Review
Copyright ©The Author(s) 2016. Published by Baishideng Publishing Group Inc. All rights reserved.
World J Diabetes. Oct 15, 2016; 7(18): 423-432
Published online Oct 15, 2016. doi: 10.4239/wjd.v7.i18.423
Update on pre-diabetes: Focus on diagnostic criteria and cardiovascular risk
Antonino Di Pino, Francesca Urbano, Salvatore Piro, Francesco Purrello, Agata Maria Rabuazzo
Antonino Di Pino, Francesca Urbano, Salvatore Piro, Francesco Purrello, Agata Maria Rabuazzo, Department of Clinical and Experimental Medicine, University of Catania, 95122 Catania, Italy
Author contributions: Di Pino A wrote the manuscript; Urbano F reviewed and edited the manuscript; Piro S, Purrello F and Rabuazzo AM reviewed and edited the manuscript.
Conflict-of-interest statement: The authors declare no conflict of interest for this article.
Open-Access: This article is an open-access article which was selected by an in-house editor and fully peer-reviewed by external reviewers. It is distributed in accordance with the Creative Commons Attribution Non Commercial (CC BY-NC 4.0) license, which permits others to distribute, remix, adapt, build upon this work non-commercially, and license their derivative works on different terms, provided the original work is properly cited and the use is non-commercial. See: http://creativecommons.org/licenses/by-nc/4.0/
Correspondence to: Francesco Purrello, MD, Department of Clinical and Experimental Medicine, University of Catania, Via Palermo, 95122 Catania, Italy. fpurrell@unict.it
Telephone: +39-09-57598401 Fax: +39-09-57598421
Received: April 8, 2016
Peer-review started: April 8, 2016
First decision: June 12, 2016
Revised: July 22, 2016
Accepted: August 11, 2016
Article in press: August 15, 2016
Published online: October 15, 2016
Abstract

Pre-diabetes, which is typically defined as blood glucose concentrations higher than normal but lower than the diabetes threshold, is a high-risk state for diabetes and cardiovascular disease development. As such, it represents three groups of individuals: Those with impaired fasting glucose (IFG), those with impaired glucose tolerance (IGT) and those with a glycated haemoglobin (HbA1c) between 39-46 mmol/mol. Several clinical trials have shown the important role of IFG, IGT and HbA1c-pre-diabetes as predictive tools for the risk of developing type 2 diabetes. Moreover, with regard to cardiovascular disease, pre-diabetes is associated with more advanced vascular damage compared with normoglycaemia, independently of confounding factors. In view of these observations, diagnosis of pre-diabetes is mandatory to prevent or delay the development of the disease and its complications; however, a number of previous studies reported that the concordance between pre-diabetes diagnoses made by IFG, IGT or HbA1c is scarce and there are conflicting data as to which of these methods best predicts cardiovascular disease. This review highlights recent studies and current controversies in the field. In consideration of the expected increased use of HbA1c as a screening tool to identify individuals with alteration of glycaemic homeostasis, we focused on the evidence regarding the ability of HbA1c as a diagnostic tool for pre-diabetes and as a useful marker in identifying patients who have an increased risk for cardiovascular disease. Finally, we reviewed the current evidence regarding non-traditional glycaemic biomarkers and their use as alternatives to or additions to traditional ones.

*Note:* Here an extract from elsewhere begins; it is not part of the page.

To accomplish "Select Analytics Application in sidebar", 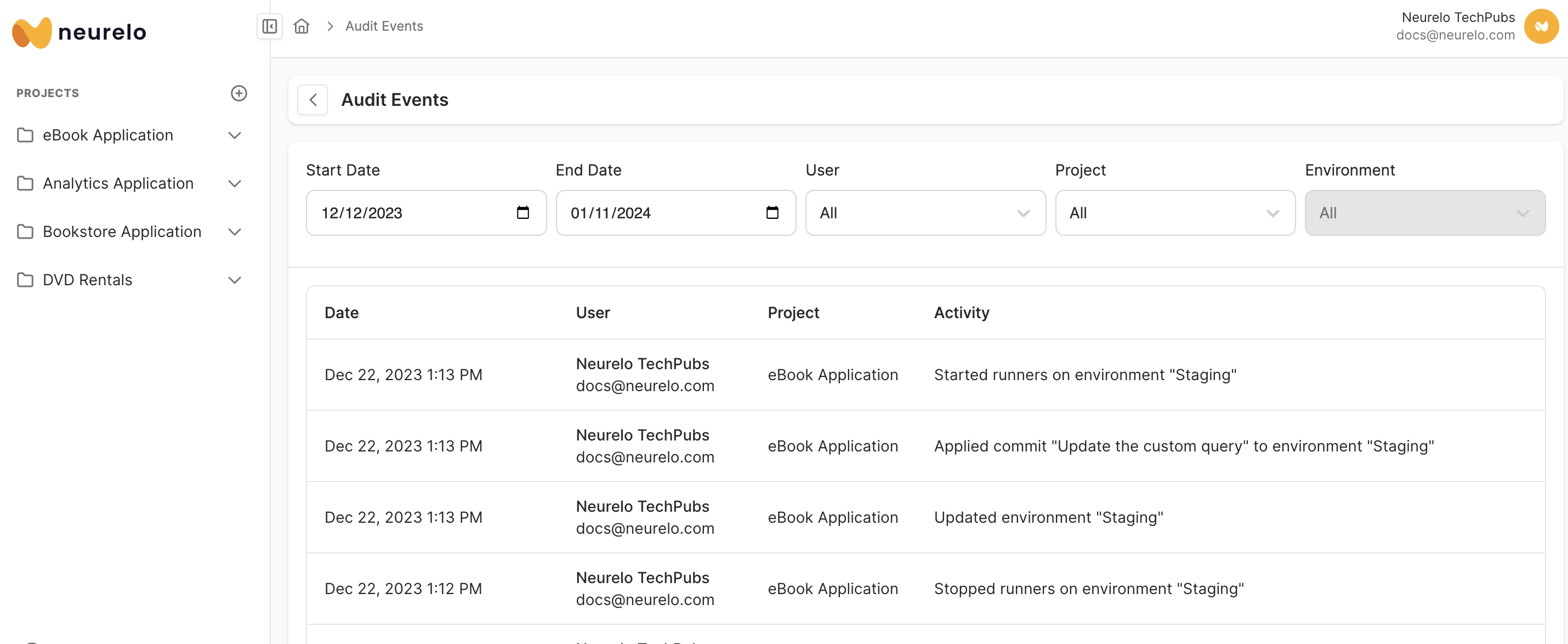I will click(118, 183).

Keywords: Glycated haemoglobin, Cardiovascular risk, Diagnostic criteria, Non-traditional glycaemic markers, Pre-diabetes

Core tip: Pre-diabetes is a high-risk state for diabetes and cardiovascular disease. There are three diagnostic criteria for pre-diabetes: Impaired fasting glucose (IFG), impaired glucose tolerance (IGT) and glycated haemoglobin (HbA1c) between 39-46 mmol/mol. The concordance between a pre-diabetes diagnosis made by IFG, IGT or HbA1c is scarce and there are conflicting data as to which of these methods best predicts cardiovascular disease. This review focuses on the evidence regarding the ability of HbA1c for pre-diabetes diagnosis and as a marker for cardiovascular risk. Finally, the evidence regarding non-traditional glycaemic biomarkers as alternatives to the traditional ones is reviewed.